Honors Program


Date of this Version


Document Type



Reiman, L. 2020. Infection-Induced Anorexia in the Face of Energetic and Immune Deficiency. Undergraduate Honors Thesis. University of Nebraska-Lincoln.


Copyright Lauren Reiman 2020.


A perplexing quirk of many host-pathogen interactions is that hosts typically reduce their food intake when infected, or merely exposed to, infectious agents. The occurrence of this behavior is widely-documented. Yet, the ecological factors that influence it, how it affects disease outcomes, or why it evolved remains poorly resolved. Addressing this gap carries important implications for both basic and applied biology. Feeding behavior impacts within-host energetics, physiology, and immune functions with downstream consequences for host life history and for the pool of resources available to fuel (or inhibit) parasites and pathogens. The question then becomes, during infection are host and pathogen diets aligned or in conflict? To address this question, I examined how pathogen-mediated anorexia varies across different environmental and genotypic backgrounds using a natural host-pathogen system, the fruit fly Drosophila melanogaster and its bacterial pathogen Providencia rettgeri. First, I examined whether host diet affected pathogen growth using in vitro experiments. Then, I asked whether resource quality affected the feeding choices of infected hosts. In vitro assays indicated that higher resource quality promoted higher growth rates of the bacterial pathogen. Bacteriainfected hosts tended to reduce their overall caloric intake, indicating the occurrence of illnessmediated anorexia. Hosts primarily reduced their intake of high-quality resources which suggests the potential for ‘self-medication ’ by not eating. However, the strength of this response varied among host genotypes that differ in energetics and immune function, with energetically compromised hosts having much higher calorie intake overall.
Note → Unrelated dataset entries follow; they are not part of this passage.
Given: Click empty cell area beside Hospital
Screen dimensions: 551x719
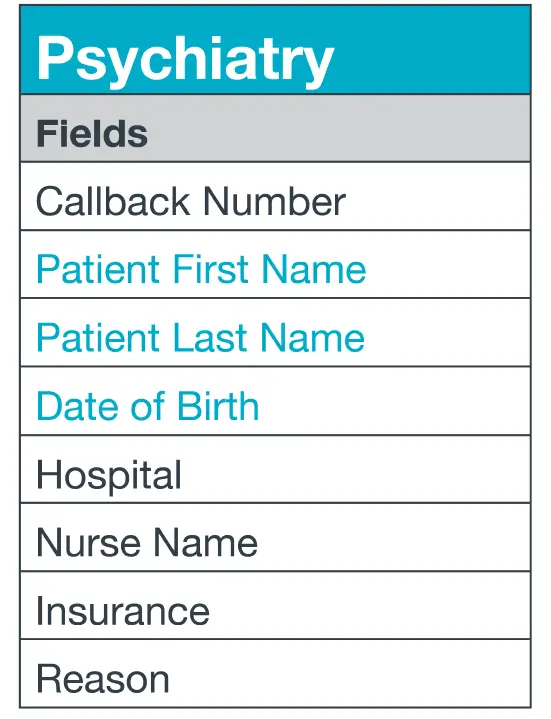Looking at the screenshot, I should tap(355, 470).
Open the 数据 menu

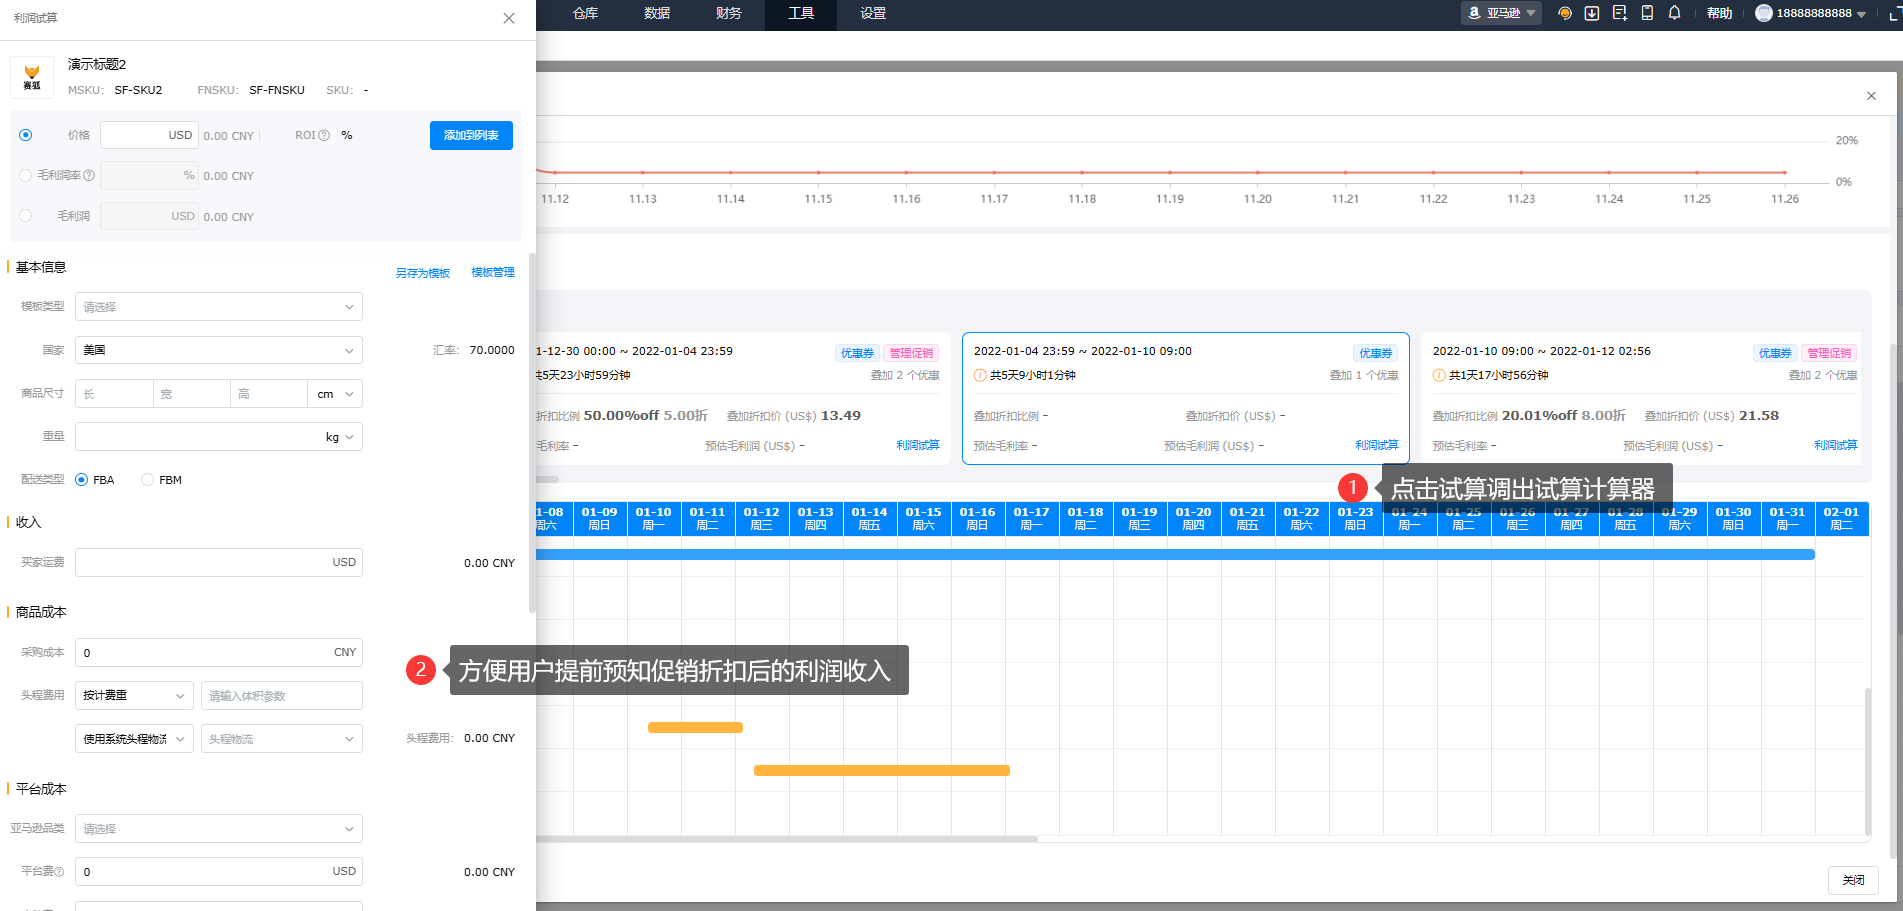tap(657, 14)
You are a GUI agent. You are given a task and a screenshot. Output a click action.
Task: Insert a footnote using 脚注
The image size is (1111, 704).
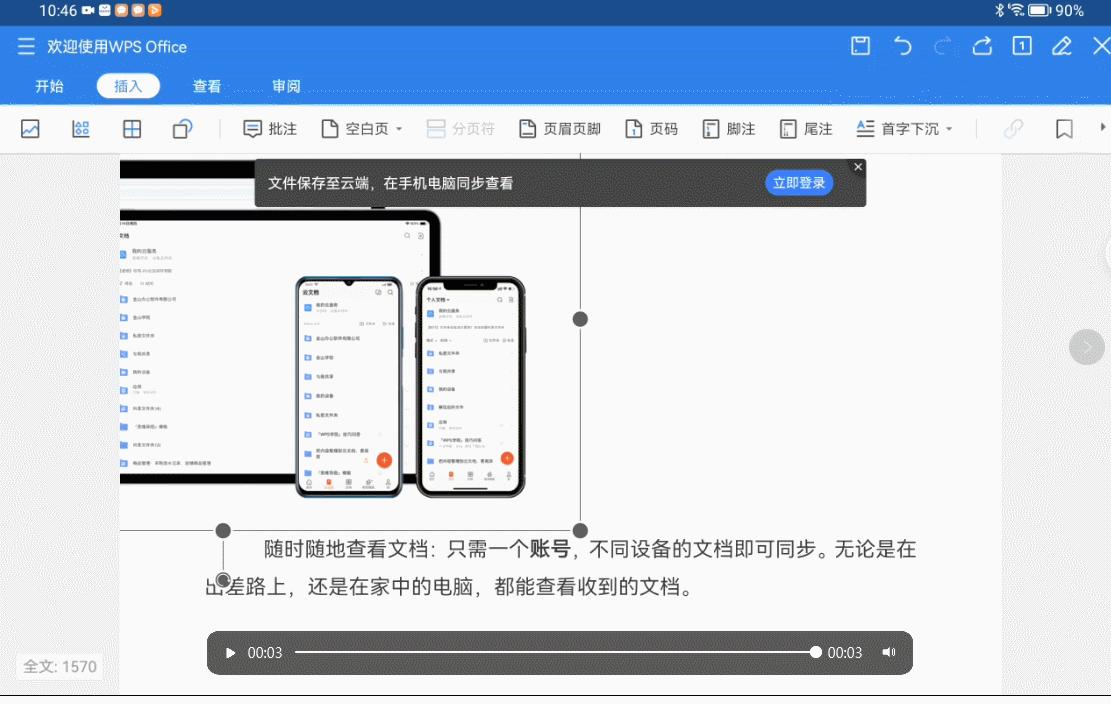click(728, 128)
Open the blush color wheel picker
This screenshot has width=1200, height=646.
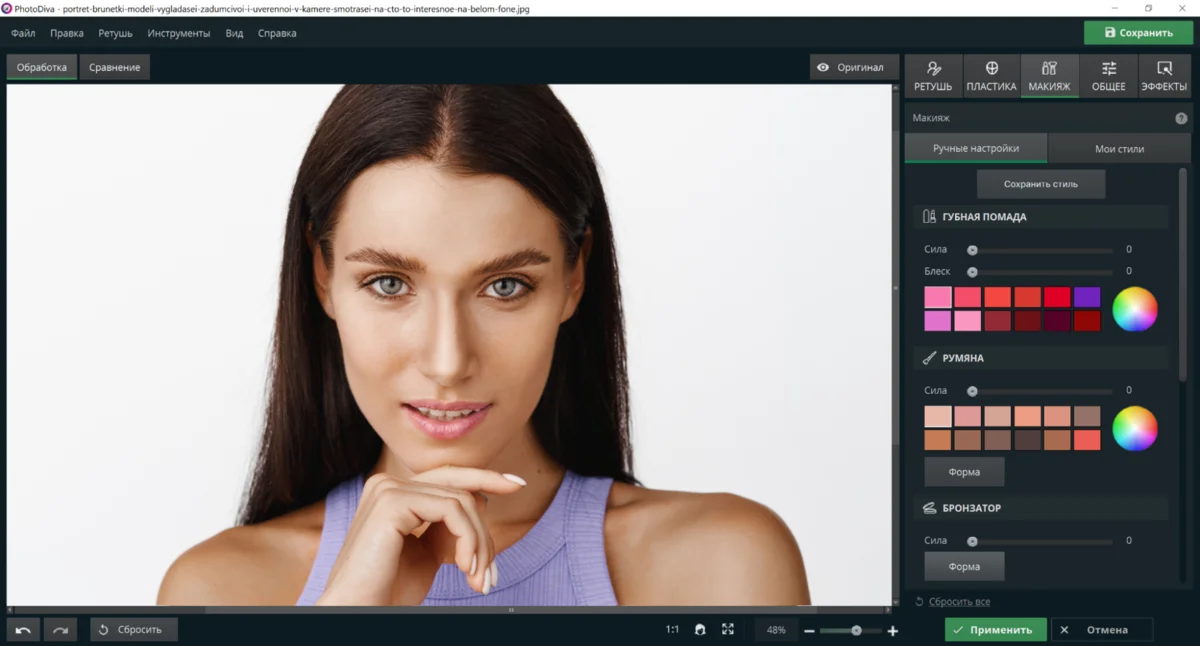pos(1135,429)
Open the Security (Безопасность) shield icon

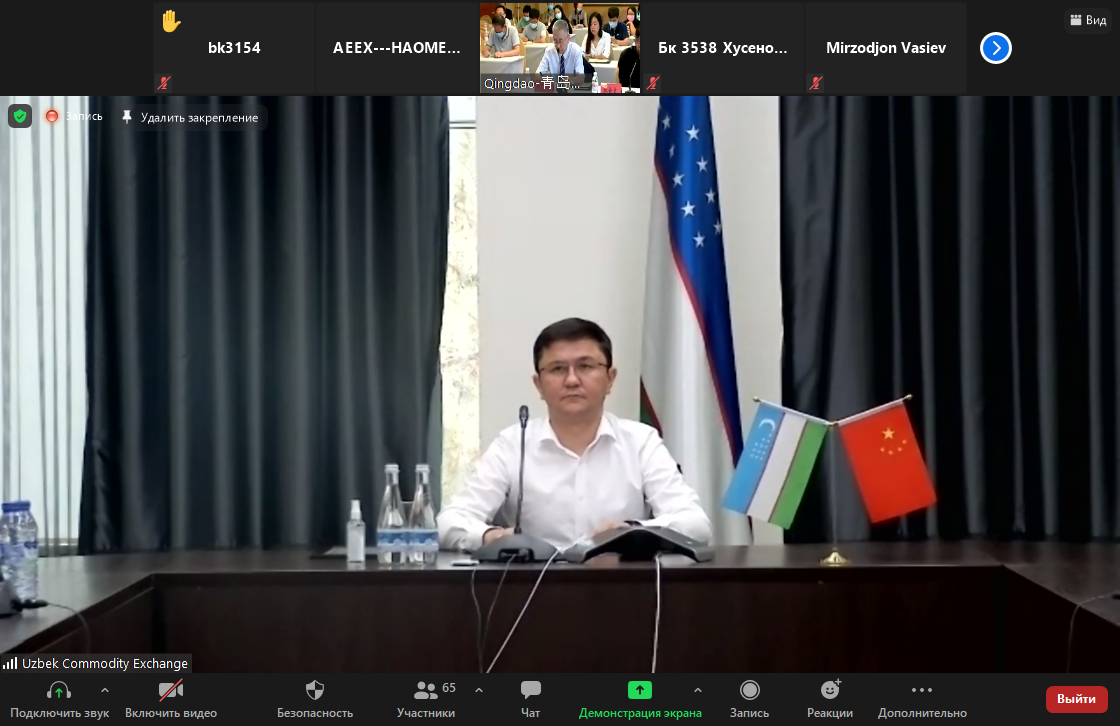point(315,691)
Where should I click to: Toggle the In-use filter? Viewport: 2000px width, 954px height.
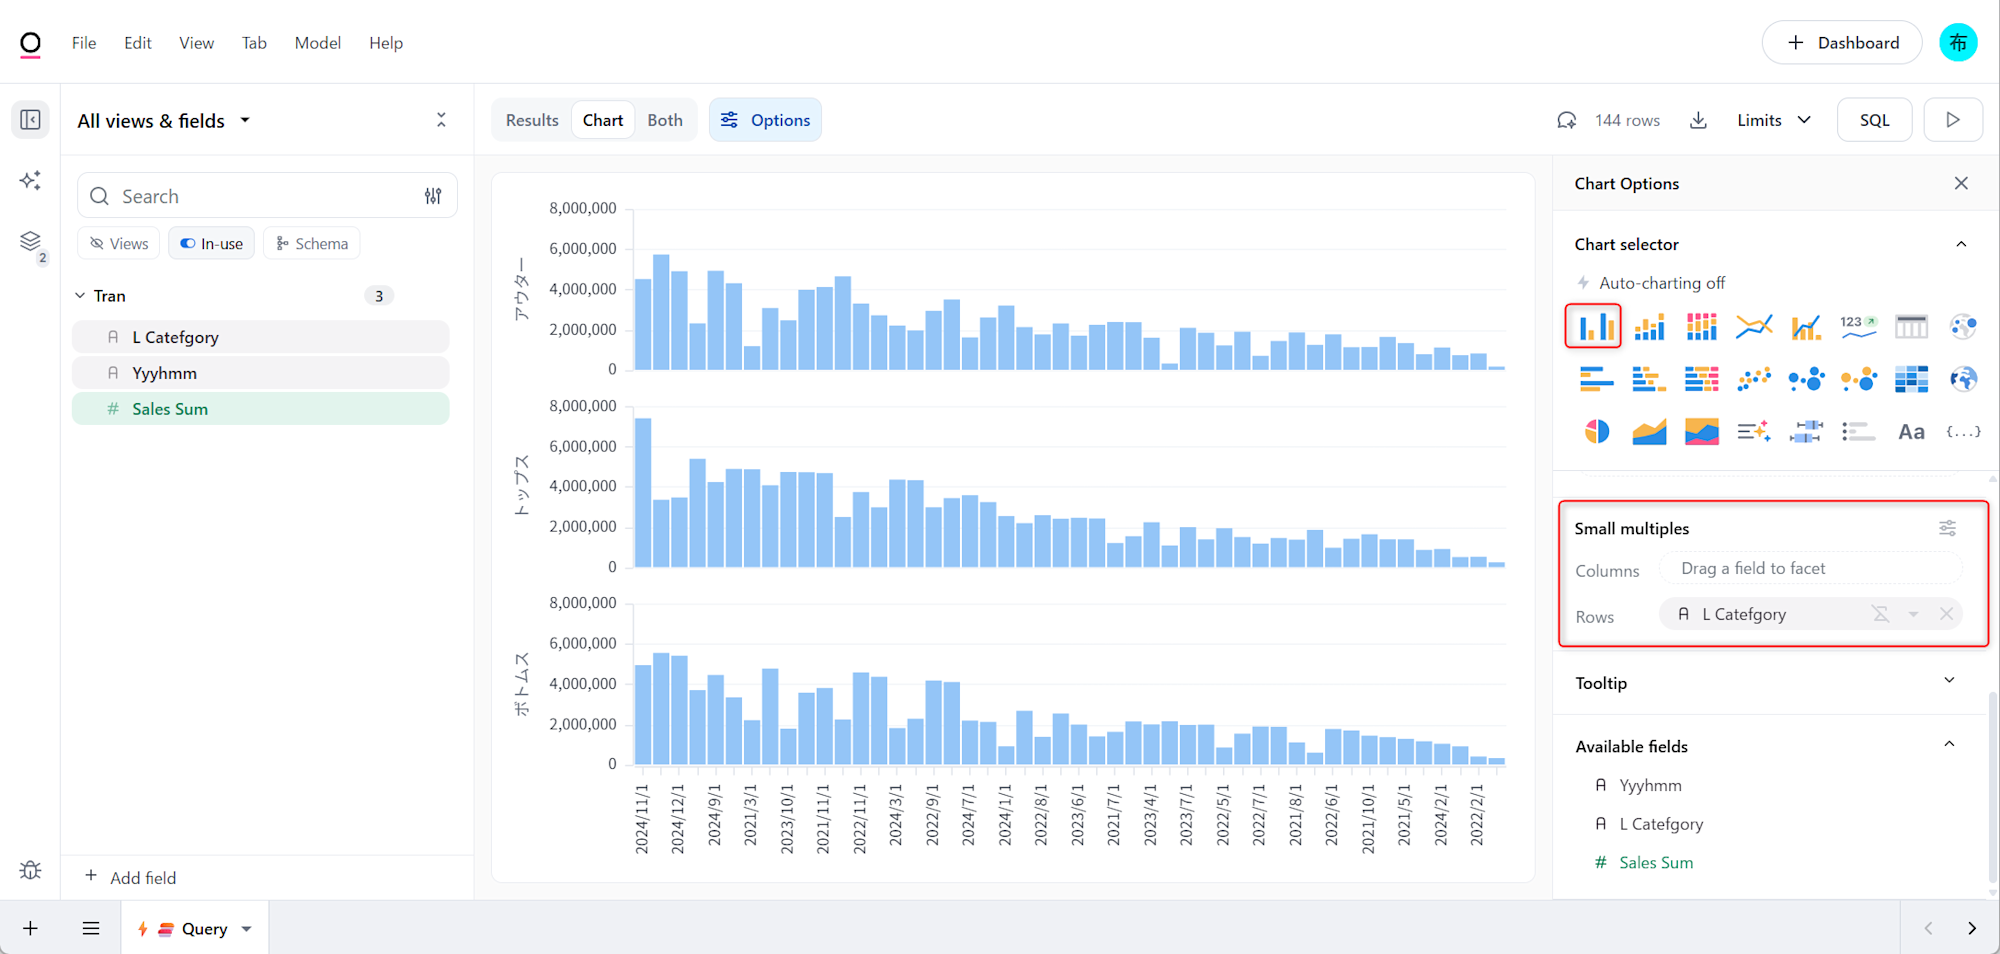(x=212, y=244)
As a first step in understanding links between resources and host immune functions, we examined gene expression in males of this energetically compromised genotype. Infected males had higher expression of the inducible genes, Drosomycin and Diptericin, which code for antimicrobial peptides, indicating that the innate immune response was activated in the host. Future directions will examine how these immune changes in response to diet and energetics jointly alter pathogen growth and transmission potential. Together, these results highlight the importance of examining this ubiquitous, but poorly understood, component of host-pathogen systems across different genetic and environmental contexts.